O prefeito de São Paulo, Ricardo Nunes (MDB), declinou de ao menos cinco convites para eventos internacionais desde abril com o propósito de ajudar o seu vice, o coronel Ricardo Mello Araújo (PL), a concorrer às eleições deste ano.

Pela legislação, o vice ficará inelegível caso assuma a prefeitura a seis meses das eleições, agendadas para outubro.

O prefeito já avisou à sua equipe que não deixará o país até o final do pleito.

Até o momento, o prefeito não aceitou convites para eventos e congressos sobre temas como segurança, longevidade e mudanças climáticas no Reino Unido (junho e setembro), Espanha (maio e junho) e Estados Unidos (setembro).

Na prefeitura, a expectativa é que Araújo seja lançado ao Senado. A relação entre Nunes e seu vice é instável, e aliados do prefeito torcem por uma candidatura.

Araújo conta também com apoio do ex-presidente Jair Bolsonaro (PL).

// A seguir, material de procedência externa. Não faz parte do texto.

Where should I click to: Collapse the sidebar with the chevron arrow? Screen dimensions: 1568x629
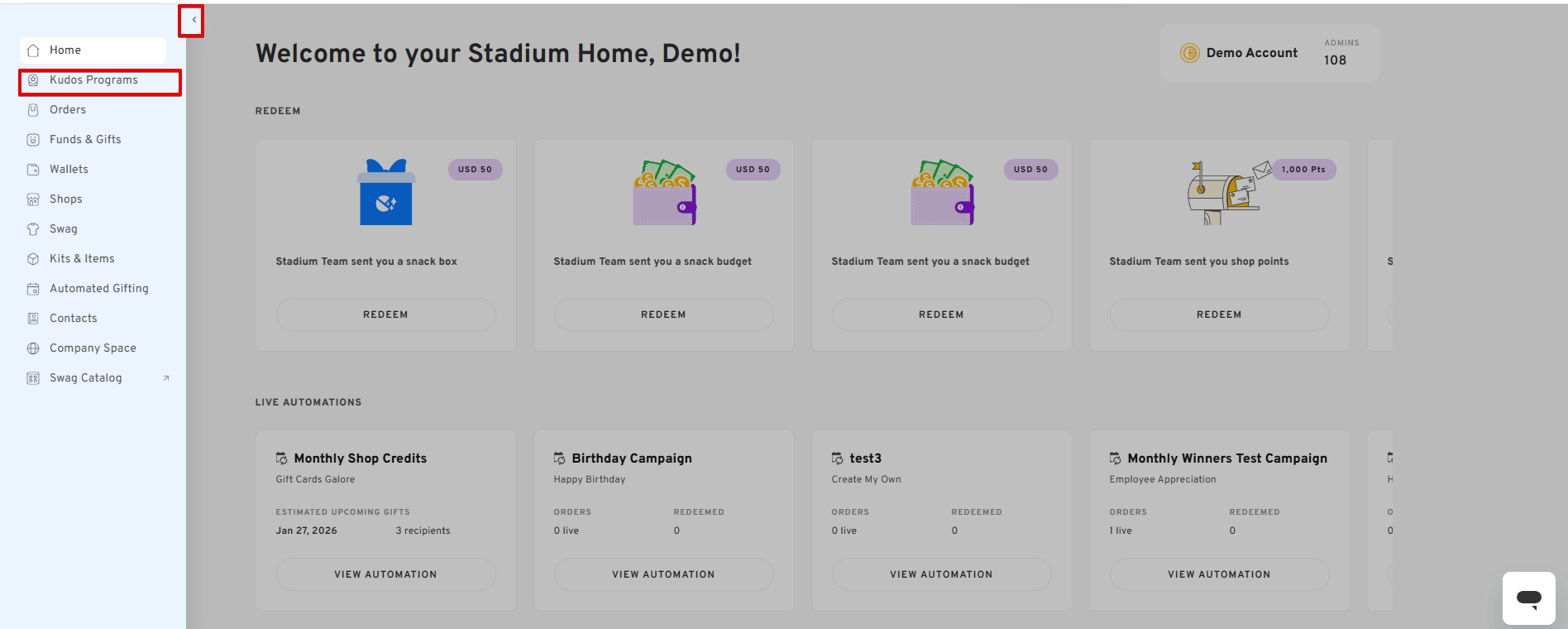[x=194, y=20]
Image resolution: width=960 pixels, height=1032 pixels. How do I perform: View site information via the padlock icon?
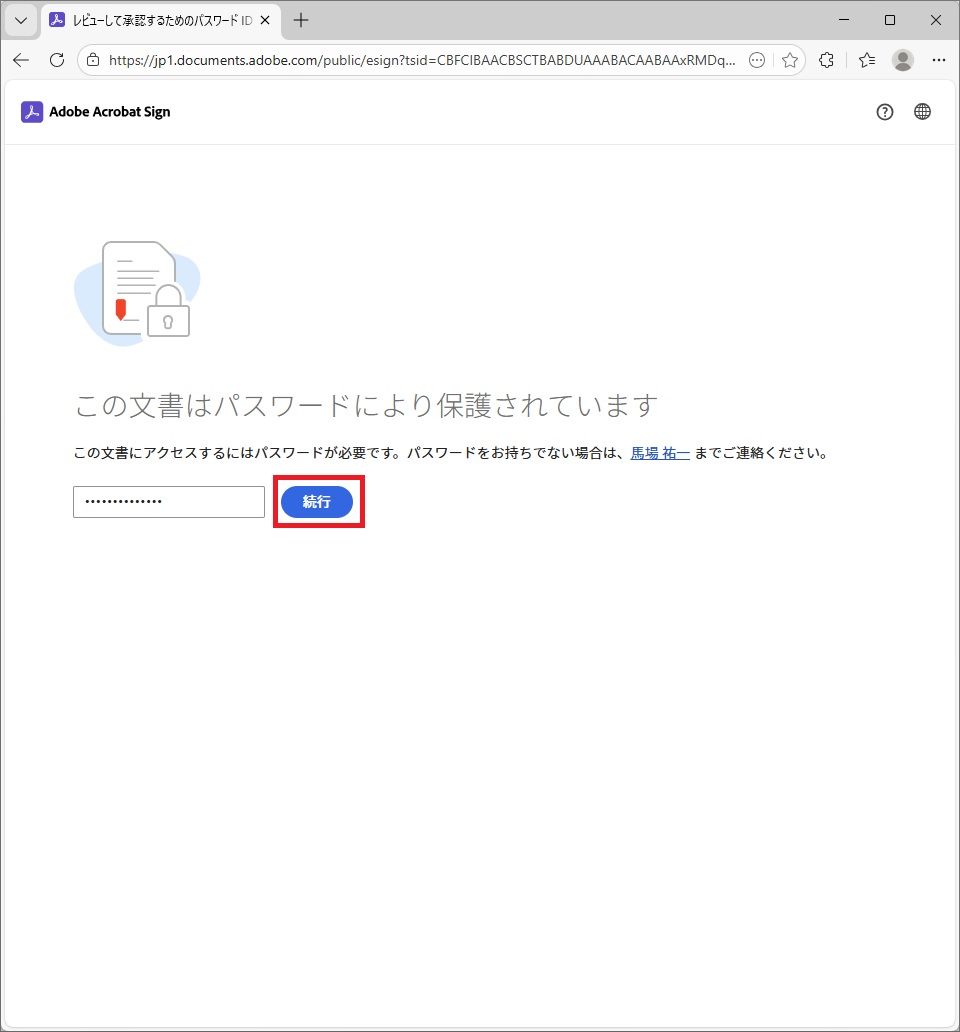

No entanto, como o Painel mostrou, o presidente da Alesp (Assembleia Legislativa de São Paulo), André do Prado (PL), contou com articulação do presidente do PL, Valdemar Costa Neto, para chegar a um acordo com Eduardo Bolsonaro. Prado deverá ser anunciado como candidato até maio.

Entusiastas da candidatura de Araújo também cultivam a esperança de Guilherme Derrite (PP) desistir de concorrer ao Senado, priorizando, assim, a sua reeleição como deputado. Neste caso, Araújo disputaria a segunda vaga entre os candidatos da direita.

Ao Painel, Araújo afirmou que sua única motivação para deixar a prefeitura é concorrer ao Senado.